Exercise brief. Up to and including the line with "Viewport: 1440px width, 799px height.", restate the records below word for word, beginning with their first line.

Saved data entries:

————————

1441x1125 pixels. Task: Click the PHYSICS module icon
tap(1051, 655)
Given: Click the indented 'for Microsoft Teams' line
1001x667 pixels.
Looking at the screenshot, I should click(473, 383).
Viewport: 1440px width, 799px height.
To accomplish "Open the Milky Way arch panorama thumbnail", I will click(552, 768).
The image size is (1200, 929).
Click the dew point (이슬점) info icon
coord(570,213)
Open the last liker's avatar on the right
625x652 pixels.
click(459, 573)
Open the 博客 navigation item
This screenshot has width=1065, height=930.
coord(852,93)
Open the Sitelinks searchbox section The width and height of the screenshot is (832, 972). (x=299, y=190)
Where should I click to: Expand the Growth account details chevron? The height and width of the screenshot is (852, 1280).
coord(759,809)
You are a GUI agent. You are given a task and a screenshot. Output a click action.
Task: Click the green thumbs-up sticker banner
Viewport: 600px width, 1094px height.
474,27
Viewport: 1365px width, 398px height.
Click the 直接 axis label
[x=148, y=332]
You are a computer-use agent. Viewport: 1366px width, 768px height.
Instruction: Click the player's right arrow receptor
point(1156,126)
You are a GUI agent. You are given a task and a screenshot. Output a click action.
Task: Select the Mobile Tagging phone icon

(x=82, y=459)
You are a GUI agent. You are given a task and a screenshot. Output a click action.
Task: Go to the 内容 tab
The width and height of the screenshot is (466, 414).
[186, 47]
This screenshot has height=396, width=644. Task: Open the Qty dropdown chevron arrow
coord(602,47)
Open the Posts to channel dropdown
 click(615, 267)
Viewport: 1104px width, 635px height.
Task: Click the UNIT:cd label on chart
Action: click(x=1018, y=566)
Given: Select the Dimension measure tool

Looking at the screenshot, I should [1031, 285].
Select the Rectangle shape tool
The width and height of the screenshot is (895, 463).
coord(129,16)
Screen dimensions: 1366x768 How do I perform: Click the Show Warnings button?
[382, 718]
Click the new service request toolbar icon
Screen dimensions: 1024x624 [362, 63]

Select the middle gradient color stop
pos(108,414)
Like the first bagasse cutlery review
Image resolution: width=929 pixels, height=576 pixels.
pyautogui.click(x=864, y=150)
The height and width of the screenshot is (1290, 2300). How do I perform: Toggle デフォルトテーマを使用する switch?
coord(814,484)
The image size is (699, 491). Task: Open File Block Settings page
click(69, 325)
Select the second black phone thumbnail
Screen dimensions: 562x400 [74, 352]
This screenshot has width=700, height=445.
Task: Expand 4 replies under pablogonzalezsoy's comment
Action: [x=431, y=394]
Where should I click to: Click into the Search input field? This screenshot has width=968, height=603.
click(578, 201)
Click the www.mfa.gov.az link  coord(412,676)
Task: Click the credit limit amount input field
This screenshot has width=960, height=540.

————————

Result for this exercise.
1441x1125 pixels. Task: Click the PHYSICS module icon
tap(1051, 655)
Given: Click the indented 'for Microsoft Teams' line
1001x667 pixels.
Looking at the screenshot, I should click(473, 383).
Viewport: 1440px width, 799px height.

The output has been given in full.